I think it's clear that it is a guideline. I don't think we dispute or are suggesting the government should go beyond issuing a guideline. We're suggesting that the plan and subsequent guidelines that are released have to be very clear and clearly understood.
Again, I think in any situation you're going to face—H1N1, in many ways, in a positive way, was a perfect storm. We had a situation where a virus emerged just before the school break. It allowed things to slow down before the second wave hit. By the time the second wave hit, we had a vaccine, and we had ample supplies. In any of the pandemic planning that has looked at the H1N1 scenario...we realized we were extremely lucky in the way the plan rolled out.
What I think is of concern to us still is that the plan itself has to make that basic distinction of who firefighters are. They are first-line emergency workers. Any subsequent guideline shouldn't draw distinctions just based on an occupational category. For instance, I use the H1N1. If firefighters weren't separated in that second tier and named as firefighters, I'm not sure we would have had the problem we had, because we clearly met the criteria as an emergency medical responder.
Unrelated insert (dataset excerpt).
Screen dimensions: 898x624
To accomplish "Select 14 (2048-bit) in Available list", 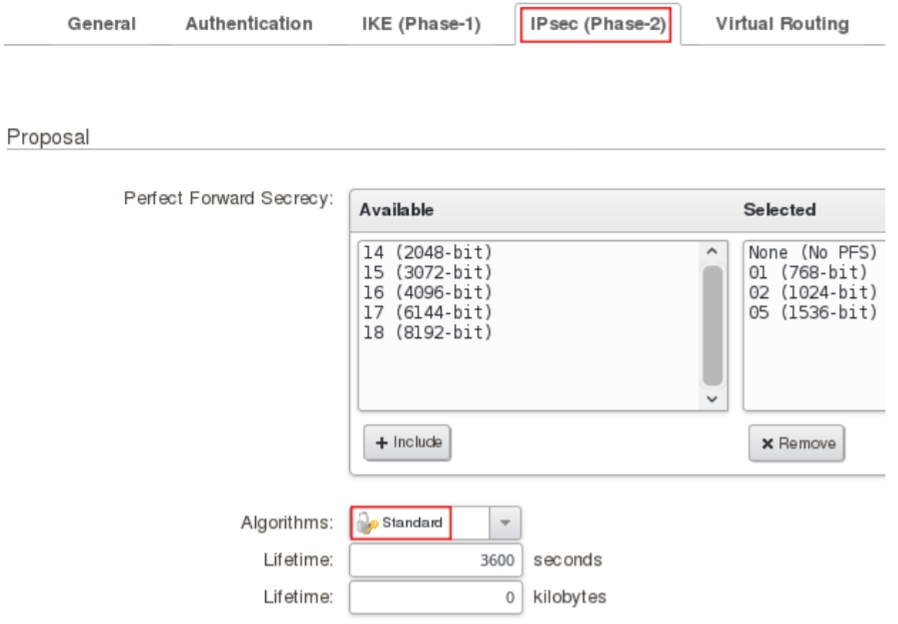I will [x=428, y=253].
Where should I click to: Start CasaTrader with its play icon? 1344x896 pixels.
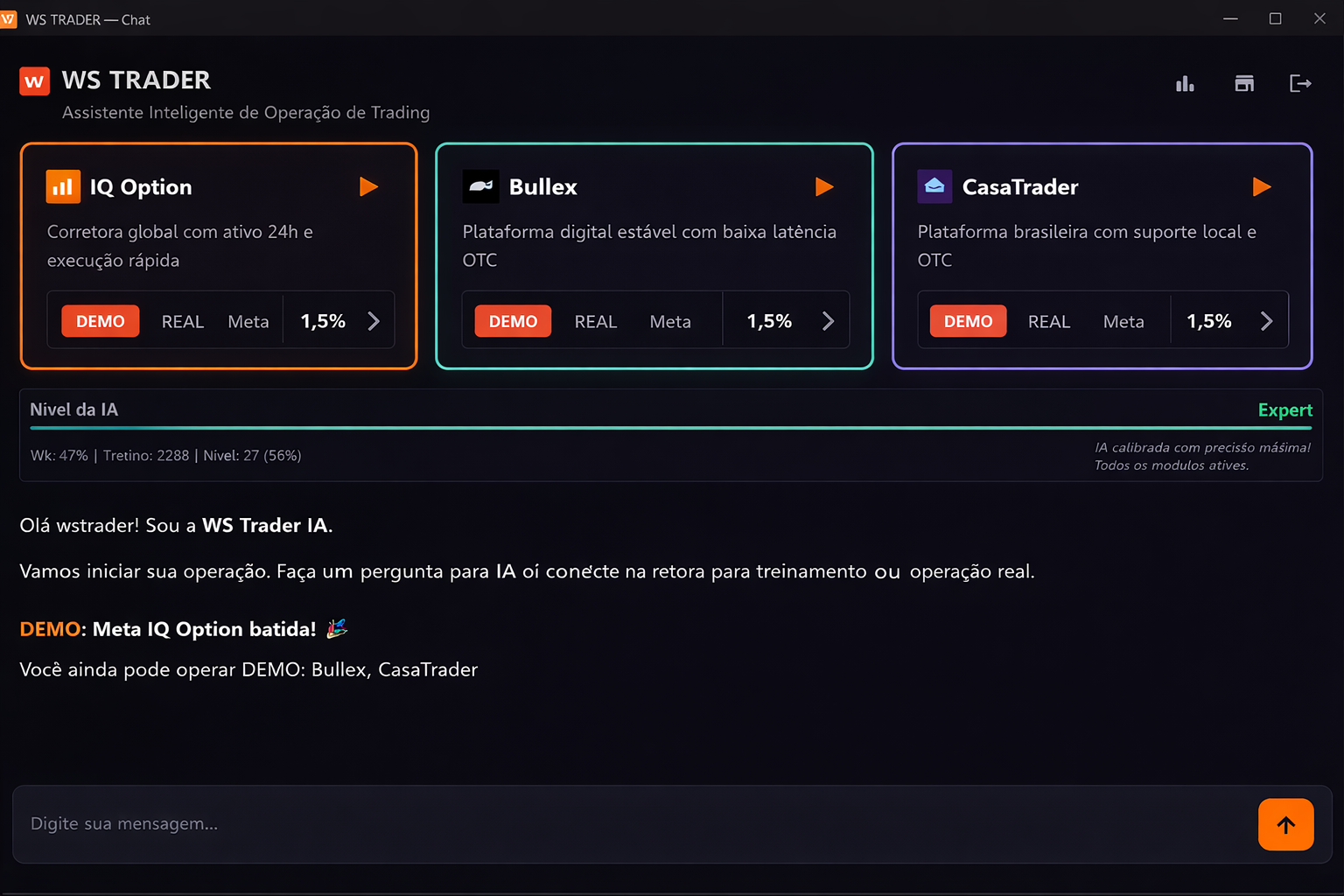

I don't think the question here is that we're saying the federal government should be necessarily making those determinations without allowing provinces or municipalities to look at their unique situations. All we're saying is that the current plan and the subsequent sequencing that came out of it were unclear. It's clear that it was unclear by the amount of confusion and the patchwork that went on because of that. That's what we're really looking to clear up—that confusion and the lack of clarity.